Speaking at the commissioning of an e-library and the flagging off of a fitness centre and a health facility in the school, Mr Okpebholo said the funding support is to strengthen the institution’s capacity and improve learning conditions.

“Today is a great day for Edo State University, Iyamho. Since assuming office, our administration has remained committed to repositioning the education sector in Edo State.

“The Ehi Aganmonmen Business Administration E-Library, the Peter Omoh Dunia Fitness Centre, and the Edo State University Health Centre are clear symbols of progress, partnership, and shared responsibility in advancing education and health in Edo State,” he said.

Governor Okpebholo further acknowledged the collective support from stakeholders, including a parent who volunteered to sponsor the architectural designs and the Vice-Chancellor, Professor Adetimirin, who donated one month of his salary.

“If you, the vice chancellor, can donate your salary, why will the Edo state government not donate towards the university projects they are carrying out? On this note, the Edo State government will give you (the school) N2 billion,” he declared.

“I also understand that a parent has offered to sponsor the designs, and our amiable Vice-Chancellor, Prof. Adetimirin, has donated his one-month salary to support the projects.
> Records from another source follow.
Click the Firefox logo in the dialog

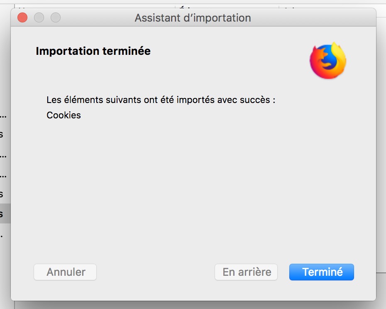[x=328, y=61]
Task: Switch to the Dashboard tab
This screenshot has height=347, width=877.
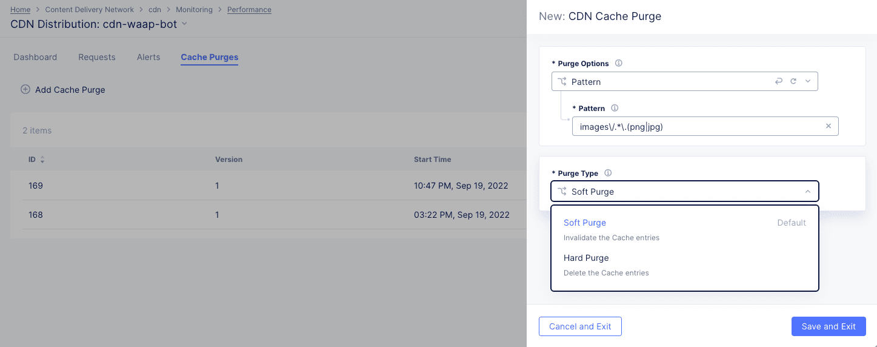Action: pos(35,57)
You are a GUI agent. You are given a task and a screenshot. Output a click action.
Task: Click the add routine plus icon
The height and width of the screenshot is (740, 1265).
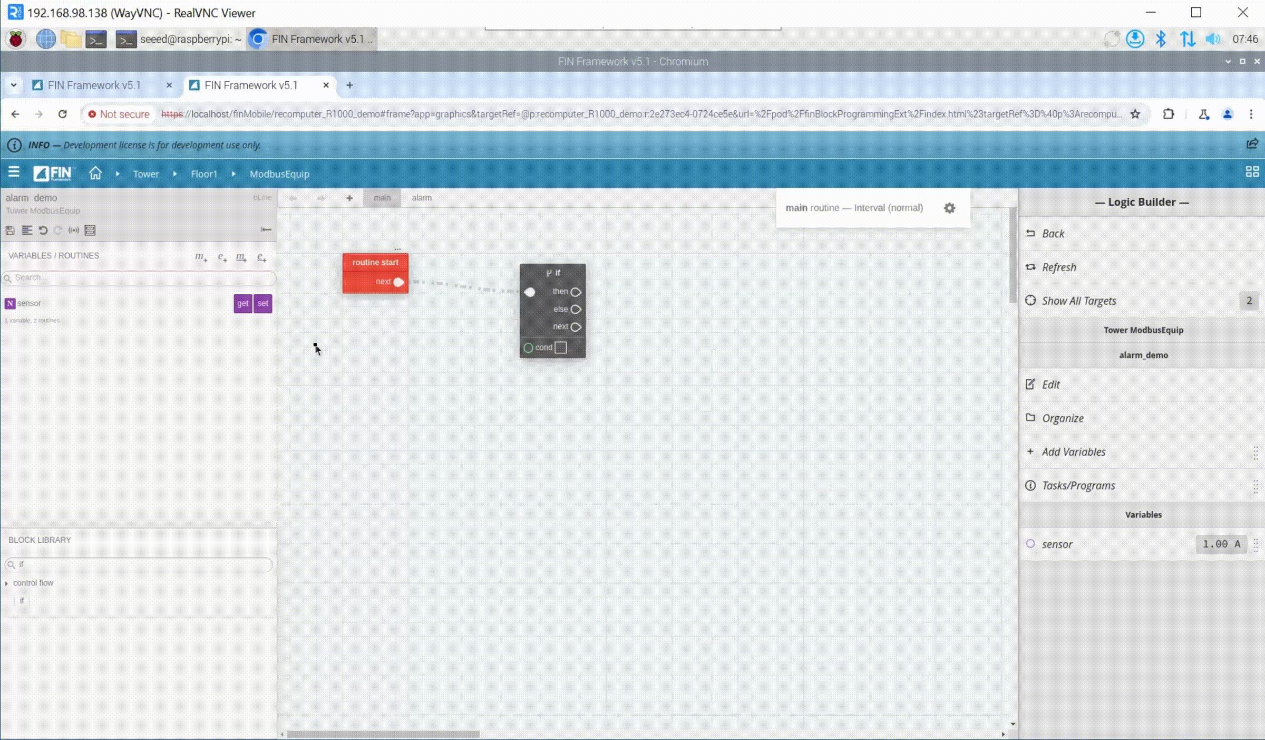tap(349, 198)
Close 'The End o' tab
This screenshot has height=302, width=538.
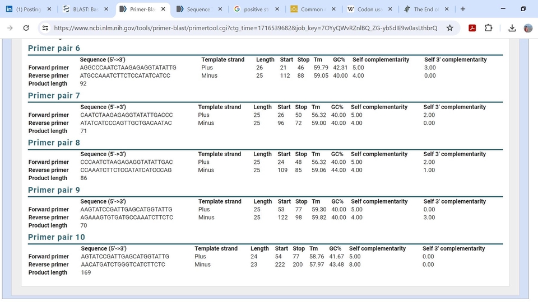tap(447, 10)
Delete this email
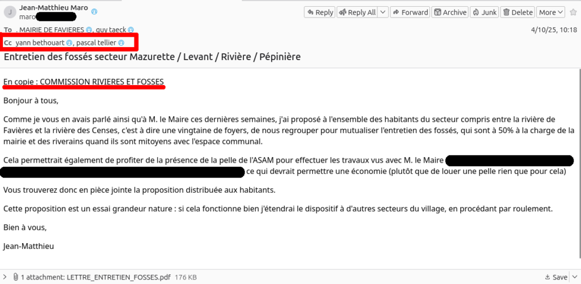This screenshot has height=284, width=581. [518, 12]
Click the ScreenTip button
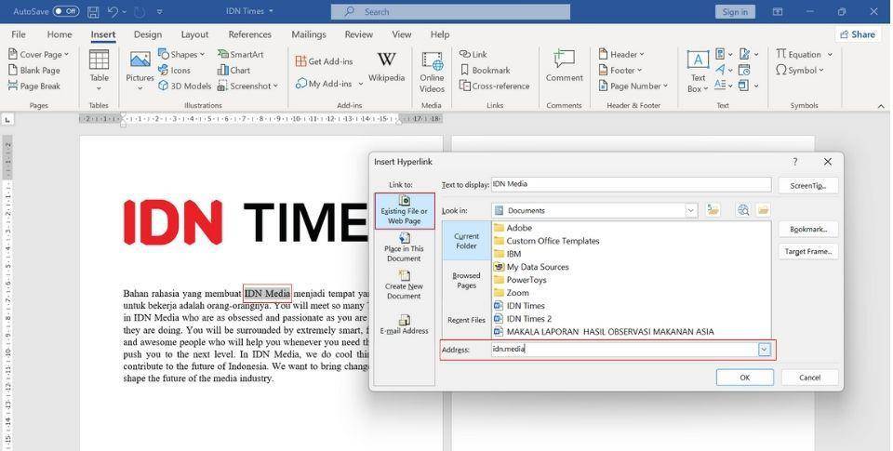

These are not small things — these are sacrifices that speak louder than words,” he added.

On healthcare infrastructure, the Governor expressed support for the university’s plan to upgrade its medical facility.

“I commend the university for the new Health Centre to replace the existing sick bay. This is an important step toward providing better healthcare services to our university community. I assure you of our continued support as we work together to bring this vision to reality,” the Governor said.

He charged students of the institution to use the facilities well, and tasked the university management to “ensure proper maintenance and sustainability of these facilities.”